Most of the hearing was taken up with Circuit Judge Jack Mattison reading the list of counts stemming from a two-day reign of terror that began when the freshman was arrested with a gun at school.
Hours after he was released to his schoolteacher parents, he allegedly shot them to death and then went to Springfield's Thurston High cafeteria and fired his rifle from the hip, killing two classmates and wounding 22 others. Investigators later spent days clearing Kinkel's home of bombs and explosive materials before they could remove his parents' bodies.

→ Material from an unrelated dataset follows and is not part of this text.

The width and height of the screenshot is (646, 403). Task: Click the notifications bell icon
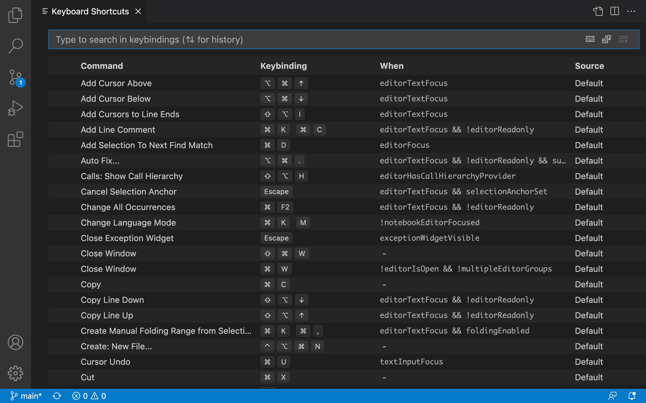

Kinkel faces four counts of aggravated murder, 26 counts of attempted aggravated murder, six counts of first-degree assault, 18 counts of second-degree assault, unlawful possession of a firearm, unlawful manufacture of a destructive device, possession of a destructive device and first-degree theft.
If convicted of the adult charges, he could face life behind bars. Under Oregon law, juveniles cannot get the death penalty.
Kinkel, who has been held under a suicide watch at a juvenile detention center, was led into court and sat with his two attorneys about five minutes before the spectators were allowed in.
A date for a later hearing was not immediately set.
The arraignment came just over three weeks after the rampage, the latest in a string of school shootings that stunned the nation and led to a national debate over how to stop such violence in the future.
President Clinton, speaking to more than 750 students at Thurston High on Saturday, said he supports a bill introduced in the U.S. Senate last week that would require youngsters who are caught with a gun at school to be held for 72 hours of psychiatric evaluation.
In Springfield, a city of 51,000 about 110 miles south of Portland, Kinkel was well known among students for his fascination with guns, bombs and torturing animals. Students recalled how the boy once voted "Most Likely to Start World War III" once tood before a literature class and told of his plans to "kill everybody."